The Hairy Ape, now showing at The Old Vic highlights the ignominy that often blights the working class, for whom O’Neill felt a special empathy. This particular play of his might not seem as autobiographical as his others, but in fact O’Neill spent many months at sea as a young man. It is a strange and difficult production to stage, but Director Richard Jones and Designer Stewart Laing manage it perfectly. With a running time of 90 minutes and no interval, it assaults every sense. We feel the claustrophobic heat in the bowels of the ocean liner, we’re entirely aware of the humiliation and frustration of the stokers, especially of Yank, and we can almost smell the fumes from the constant burning coal.
Described by O’Neill as a mixture of expressionism and naturalism, The Hairy Ape’s main character is “top” stoker Yank. All rippling muscle and brute strength, the macho Yank sneers at everyone and everything. As top dog in the engine room, he knows where he belongs and is happy with his lot. That is until the spoilt, rich daughter of a steel magnate millionaire decides to indulge herself in a little bit of social work and see what life is like for the poor unfortunates who work below deck. She is at once repulsed and horror struck at seeing these filthy, partly clothed men and Yank, being first in line, takes the most flak. Addressing him as, “you filthy beast”, the young girl runs away screaming. Yank’s new title of Hairy Ape is thus born. Enraged at her attitude and shocked into realizing that his belief in thinking himself an important cog in society’s wheel is naïve in the extreme, he sets about seeking revenge.

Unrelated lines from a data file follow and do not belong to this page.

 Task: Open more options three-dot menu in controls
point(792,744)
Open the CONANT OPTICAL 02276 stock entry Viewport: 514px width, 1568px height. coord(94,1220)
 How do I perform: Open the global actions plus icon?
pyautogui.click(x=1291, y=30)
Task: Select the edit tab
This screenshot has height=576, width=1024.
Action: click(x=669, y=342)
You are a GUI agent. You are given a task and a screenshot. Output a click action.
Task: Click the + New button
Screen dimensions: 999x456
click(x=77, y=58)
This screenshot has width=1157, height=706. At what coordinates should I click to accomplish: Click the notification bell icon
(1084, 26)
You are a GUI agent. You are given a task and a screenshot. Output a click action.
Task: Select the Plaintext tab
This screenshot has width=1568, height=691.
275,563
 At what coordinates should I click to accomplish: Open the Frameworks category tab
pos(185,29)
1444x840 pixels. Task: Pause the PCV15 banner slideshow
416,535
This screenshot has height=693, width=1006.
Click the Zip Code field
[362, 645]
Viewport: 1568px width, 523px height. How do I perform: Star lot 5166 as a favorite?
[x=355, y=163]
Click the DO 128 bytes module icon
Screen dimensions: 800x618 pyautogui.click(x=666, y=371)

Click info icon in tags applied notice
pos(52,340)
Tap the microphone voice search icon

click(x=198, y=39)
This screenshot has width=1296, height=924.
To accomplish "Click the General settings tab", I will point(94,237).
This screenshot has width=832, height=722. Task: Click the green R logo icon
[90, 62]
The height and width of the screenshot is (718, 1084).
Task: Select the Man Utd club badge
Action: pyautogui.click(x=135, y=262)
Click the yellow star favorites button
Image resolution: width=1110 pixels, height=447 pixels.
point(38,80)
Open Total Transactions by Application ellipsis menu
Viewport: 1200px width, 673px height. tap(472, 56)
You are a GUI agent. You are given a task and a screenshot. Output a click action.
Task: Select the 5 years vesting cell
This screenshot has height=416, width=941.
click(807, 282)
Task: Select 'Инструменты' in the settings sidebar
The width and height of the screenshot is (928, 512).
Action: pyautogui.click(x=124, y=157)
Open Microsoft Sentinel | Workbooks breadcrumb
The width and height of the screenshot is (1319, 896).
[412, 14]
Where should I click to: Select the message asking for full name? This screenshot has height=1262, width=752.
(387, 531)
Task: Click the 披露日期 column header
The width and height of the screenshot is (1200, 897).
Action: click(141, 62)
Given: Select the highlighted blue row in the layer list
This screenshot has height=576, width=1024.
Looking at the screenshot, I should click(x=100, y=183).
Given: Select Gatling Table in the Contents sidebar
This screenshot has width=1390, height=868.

Bertie Carvel is astonishing as Yank. Seeing him play Doctor Foster’s weak willed, cheating husband on television just recently, it’s hard to believe this astonishing, physical performance is by the same actor. He is a chameleon actor par excellence. His Godfatheresque accent is at times difficult to understand but there is no denying the indelible impression he leaves on the audience. From him swinging, monkey-like from the roof of the yellow steel cage where the stokers reside, to enlisting our sympathies when he is imprisoned and at the way the New Yorkers reject him, we are mesmerised.
Although a lot of the dialogue tends to be smothered, the visuals in this production more than make up for it. The wealthy stereotypical New Yorkers Yank comes across are dressed alike and masked. They dance the Charleston in unison, completely oblivious to this angry, common outsider. Then in the final scene, we’re treated to the spectacle of a scarily life-like caged gorilla (Luke Murphy). And it is this last cage that finally ensnares our anti-hero. The symbolism is clear for all to see.